Atomic Files

Atomic files are introduced to format the input of mainstream recommendation tasks in a flexible way.

So far, our library introduces six atomic file types, we identify different files by their suffixes.

Suffix Content Example Format
.inter User-item interaction user_id, item_id, rating, timestamp, review
.user User feature user_id, age, gender
.item Item feature item_id, category
.kg Triplets in a knowledge graph head_entity, tail_entity, relation
.link Item-entity linkage data entity, item_id
.net Social graph data source, target

Atomic files are combined to support the input of different recommendation tasks. One can write the suffixes into the config arg load_col to load the corresponding atomic files.

For each recommendation task, we have to provide several mandatory files:

Tasks Mandatory atomic files
General .inter
Context-aware .inter, .user, .item
Knowledge-aware .inter, .kg, .link
Sequential .inter
Social .inter, .net

Each atomic file can be viewed as a `m \times n` table (except header), where `n` is the number of features and `m` is the number of data records. The first row corresponds to feature names, in which each entry has the form of feat_name:feat_type´╝îindicating the feature name and feature type. We support four feature types, which can be processed by tensors in batch.

feat_type Explanations Examples
token single discrete feature user_id, age
token_seq discrete features sequence review
float single continuous feature rating, timestamp
float_seq continuous feature sequence vector


As an example, we present the formatted ML-1M dataset below.

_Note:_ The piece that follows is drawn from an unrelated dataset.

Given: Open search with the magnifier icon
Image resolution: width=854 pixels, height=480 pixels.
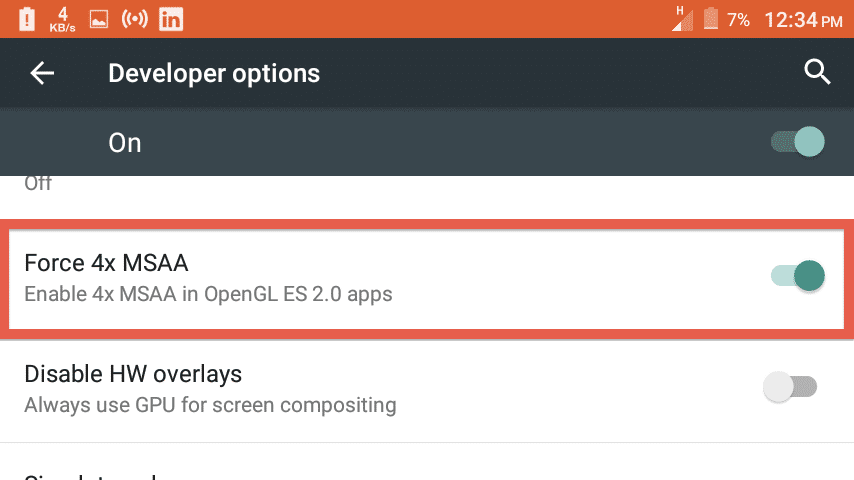Looking at the screenshot, I should click(817, 72).
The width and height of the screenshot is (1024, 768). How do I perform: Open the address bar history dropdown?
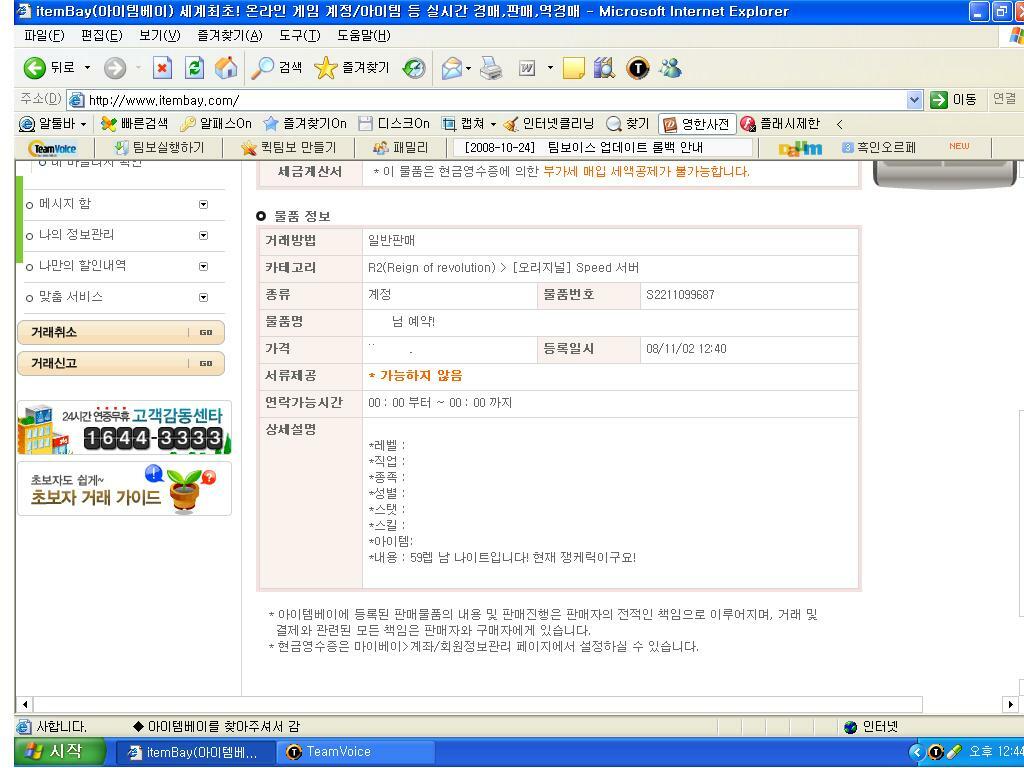click(913, 100)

user_id:token item_id:token rating:float timestamp:float
1 1193 5 978300760
1 661 3 978302109


user_id:token age:token gender:token occupation:token zip_code:token
1 1 F 10 48067
2 56 M 16 70072


item_id:token movie_title:token_seq release_year:token genre:token_seq
1 Toy Story 1995 Animation Children's Comedy
2 Jumanji 1995 Adventure Children's Fantasy

head_id:token relation_id:token tail_id:token
m.0gs6m film.film_genre.films_in_this_genre m.01b195
m.052_dz m.02nrdp

item_id:token entity_id:token
2694 m.02hxhz
2079 m.0kvcr9